May God give us the will and the wit to do this.

 

Easter 4                          29 April 2007 

 

Acts of the Apostles 9. 36-43

Psalm 23

Revelation 7. 9-17

John 10. 22-30

 

I want to invite you to imagine.

You are at the Shrine of Remembrance. Standing in one of the colonnades. It’s the afternoon before ANZAC Day. The school children who are bussed in every year on this day are gone. It’s quiet now except for the sound of the city in retreat. People starting to make their way home in preparation for a quiet day; maybe not a day actively taking part in ANZAC Day, but at least spending a quiet day; a sort of day of respect. It’s that moment in the year when we remember. The shrine in St Kilda Rd focal point of our state’s remembering; each little local monument as site of our local remembering, bearing the names of those sons and daughters who gave much for our national security. You’re there in the colonnade and it’s hard not to remember; lest we forget.

It was on an afternoon a bit like the afternoon before ANZAC Day that our reading from the gospel of John comes to us. Jesus is in the colonnade at the side of the temple just before the feast of The Dedication. And the Jews, John tells us, gathered  around Jesus and ask him. How long will you keep us in suspense? If you are the Messiah, tell us plainly?

 

You see the feast of the Dedication is the feast remembering the dedication of the rebuilt temple. Two hundred years before Israel had been overrun and occupied by the Greeks; and their leader had set up in the temple an altar to the Greek god Zeus over the altar, centrepiece of Jewish worship. It was the place at the heart of Israel’s national and religious identity. The occupying Greeks had defiled the temple. Blasphemy of blasphemies struck at the heart of Israel; an altar to another God; whose graven image defiled the holy of holies. The feast of the Dedication remembered the victory of the Maccabees routing the Greeks; remembered the cleansing of the temple; its rededication to the worship of the one true God. The Temple of Jesus’ time was like a giant gold encrusted shoe box laying on it side on the crest of Mt Zion; built by Herod the great it was symbol that God was on the side of the people of Israel. Focal point of the life of the whole country its reflected light would have blinded the traveller at first sight of the city. A bit like the shrine glimpsed down St Kilda Rd; apex of the city. Focal point of identity.

Jesus: If you are the Messiah tell us plainly? Here we are, occupied by the Romans. Will you liberate us like our forefathers the Maccabees? Will you restore our national dignity? Here we are: it is the feast of the Dedication. Remember. Are you the one who is to come; or should we look for another?

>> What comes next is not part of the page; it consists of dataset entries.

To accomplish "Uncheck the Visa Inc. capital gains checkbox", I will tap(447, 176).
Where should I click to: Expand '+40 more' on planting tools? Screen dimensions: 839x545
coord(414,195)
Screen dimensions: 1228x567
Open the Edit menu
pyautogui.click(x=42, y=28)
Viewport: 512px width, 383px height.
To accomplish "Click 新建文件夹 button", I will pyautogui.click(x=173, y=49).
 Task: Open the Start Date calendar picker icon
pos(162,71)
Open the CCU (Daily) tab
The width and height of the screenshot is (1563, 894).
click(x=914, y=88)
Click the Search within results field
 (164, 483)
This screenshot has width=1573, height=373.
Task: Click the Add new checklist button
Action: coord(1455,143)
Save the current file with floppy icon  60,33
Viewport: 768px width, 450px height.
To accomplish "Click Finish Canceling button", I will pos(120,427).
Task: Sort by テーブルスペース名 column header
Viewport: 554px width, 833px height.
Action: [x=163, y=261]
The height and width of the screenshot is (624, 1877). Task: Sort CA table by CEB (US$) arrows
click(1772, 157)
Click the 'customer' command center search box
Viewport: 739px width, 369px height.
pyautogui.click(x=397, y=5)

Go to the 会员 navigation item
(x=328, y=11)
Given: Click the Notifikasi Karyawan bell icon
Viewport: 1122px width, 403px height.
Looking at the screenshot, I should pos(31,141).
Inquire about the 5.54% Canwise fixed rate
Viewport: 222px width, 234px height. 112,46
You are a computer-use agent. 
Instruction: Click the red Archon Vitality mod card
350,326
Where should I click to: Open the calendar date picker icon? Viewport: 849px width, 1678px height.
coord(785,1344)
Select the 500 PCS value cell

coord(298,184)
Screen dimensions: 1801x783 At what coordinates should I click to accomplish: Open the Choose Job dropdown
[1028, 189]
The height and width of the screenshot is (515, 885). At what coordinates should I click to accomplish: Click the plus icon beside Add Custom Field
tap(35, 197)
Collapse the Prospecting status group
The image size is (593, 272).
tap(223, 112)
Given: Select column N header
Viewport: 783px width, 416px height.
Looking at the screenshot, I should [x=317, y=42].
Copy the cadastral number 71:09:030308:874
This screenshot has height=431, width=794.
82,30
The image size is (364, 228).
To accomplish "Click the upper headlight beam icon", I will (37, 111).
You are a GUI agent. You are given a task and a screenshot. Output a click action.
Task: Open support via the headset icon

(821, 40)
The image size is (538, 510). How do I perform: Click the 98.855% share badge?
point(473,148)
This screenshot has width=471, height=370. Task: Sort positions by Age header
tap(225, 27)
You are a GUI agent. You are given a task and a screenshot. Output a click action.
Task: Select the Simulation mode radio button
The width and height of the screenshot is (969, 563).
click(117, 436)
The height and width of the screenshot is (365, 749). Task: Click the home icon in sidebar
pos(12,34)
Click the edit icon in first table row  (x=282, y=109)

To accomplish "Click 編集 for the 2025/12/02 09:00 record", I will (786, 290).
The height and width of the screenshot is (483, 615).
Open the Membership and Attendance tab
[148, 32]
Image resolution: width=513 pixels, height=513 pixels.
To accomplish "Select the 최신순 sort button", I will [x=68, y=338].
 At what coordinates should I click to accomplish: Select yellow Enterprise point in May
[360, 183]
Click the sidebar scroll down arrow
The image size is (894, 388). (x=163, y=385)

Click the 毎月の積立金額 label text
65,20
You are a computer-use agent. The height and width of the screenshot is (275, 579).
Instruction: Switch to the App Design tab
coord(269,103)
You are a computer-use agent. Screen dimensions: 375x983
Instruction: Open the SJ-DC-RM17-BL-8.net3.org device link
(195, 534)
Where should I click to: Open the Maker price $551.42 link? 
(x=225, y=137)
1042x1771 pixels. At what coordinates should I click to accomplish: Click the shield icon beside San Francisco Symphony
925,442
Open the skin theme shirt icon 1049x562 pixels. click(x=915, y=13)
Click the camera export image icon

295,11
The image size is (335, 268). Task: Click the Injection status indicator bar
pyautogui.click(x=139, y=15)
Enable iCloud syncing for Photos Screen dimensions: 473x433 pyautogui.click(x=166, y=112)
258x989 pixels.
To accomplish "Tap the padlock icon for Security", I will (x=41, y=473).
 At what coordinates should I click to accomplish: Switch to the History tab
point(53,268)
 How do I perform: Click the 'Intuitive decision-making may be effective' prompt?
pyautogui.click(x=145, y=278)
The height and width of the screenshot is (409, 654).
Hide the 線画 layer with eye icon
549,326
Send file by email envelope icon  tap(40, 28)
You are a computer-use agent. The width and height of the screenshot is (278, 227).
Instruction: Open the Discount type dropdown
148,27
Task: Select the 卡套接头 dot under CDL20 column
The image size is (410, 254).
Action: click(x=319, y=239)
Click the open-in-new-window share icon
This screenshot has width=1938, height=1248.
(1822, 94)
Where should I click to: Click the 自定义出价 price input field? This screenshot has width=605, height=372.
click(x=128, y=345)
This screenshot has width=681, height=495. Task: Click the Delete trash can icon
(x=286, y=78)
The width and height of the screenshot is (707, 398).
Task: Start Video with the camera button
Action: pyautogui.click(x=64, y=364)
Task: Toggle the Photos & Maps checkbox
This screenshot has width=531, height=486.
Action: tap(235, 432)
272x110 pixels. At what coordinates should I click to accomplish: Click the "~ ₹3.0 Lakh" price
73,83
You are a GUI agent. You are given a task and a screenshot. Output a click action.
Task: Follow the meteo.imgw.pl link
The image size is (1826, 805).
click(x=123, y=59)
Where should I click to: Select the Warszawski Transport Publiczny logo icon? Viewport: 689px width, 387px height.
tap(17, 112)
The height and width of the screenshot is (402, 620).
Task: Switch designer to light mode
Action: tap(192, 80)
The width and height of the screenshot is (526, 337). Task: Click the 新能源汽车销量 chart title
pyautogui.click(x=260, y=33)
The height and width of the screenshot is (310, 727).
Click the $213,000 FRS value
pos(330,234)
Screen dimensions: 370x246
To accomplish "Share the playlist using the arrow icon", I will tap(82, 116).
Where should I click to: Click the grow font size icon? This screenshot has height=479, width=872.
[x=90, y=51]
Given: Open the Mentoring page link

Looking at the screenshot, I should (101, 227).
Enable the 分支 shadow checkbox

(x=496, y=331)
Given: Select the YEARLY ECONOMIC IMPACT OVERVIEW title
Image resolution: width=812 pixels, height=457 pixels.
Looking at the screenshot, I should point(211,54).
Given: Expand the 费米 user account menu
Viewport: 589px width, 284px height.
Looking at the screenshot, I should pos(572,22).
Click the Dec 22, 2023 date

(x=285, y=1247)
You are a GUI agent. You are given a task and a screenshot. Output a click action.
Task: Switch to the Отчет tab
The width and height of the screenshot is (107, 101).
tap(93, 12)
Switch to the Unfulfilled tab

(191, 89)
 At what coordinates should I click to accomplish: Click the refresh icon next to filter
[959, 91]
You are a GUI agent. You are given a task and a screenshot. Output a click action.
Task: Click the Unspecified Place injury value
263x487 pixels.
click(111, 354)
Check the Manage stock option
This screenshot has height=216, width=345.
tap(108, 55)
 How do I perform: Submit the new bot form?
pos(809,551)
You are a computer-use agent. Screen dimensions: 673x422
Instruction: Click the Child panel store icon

I don’t often feel uncomfortable in a public place but you know I cringe when a man clanking a tin collecting for Legacy comes near me; or there’s a forlorn old digger with a tray of poppies in a cold draughty spot raising money for the welfare of returned men and women. National heroes. Privatised and out-sourced repatriation. I cringe because I feel like I’ve given enough. A dad whose life was scarred forever by his war experience. A man who was not quite as he should have been. What he should have been like I’ll never know; he probably didn’t know himself.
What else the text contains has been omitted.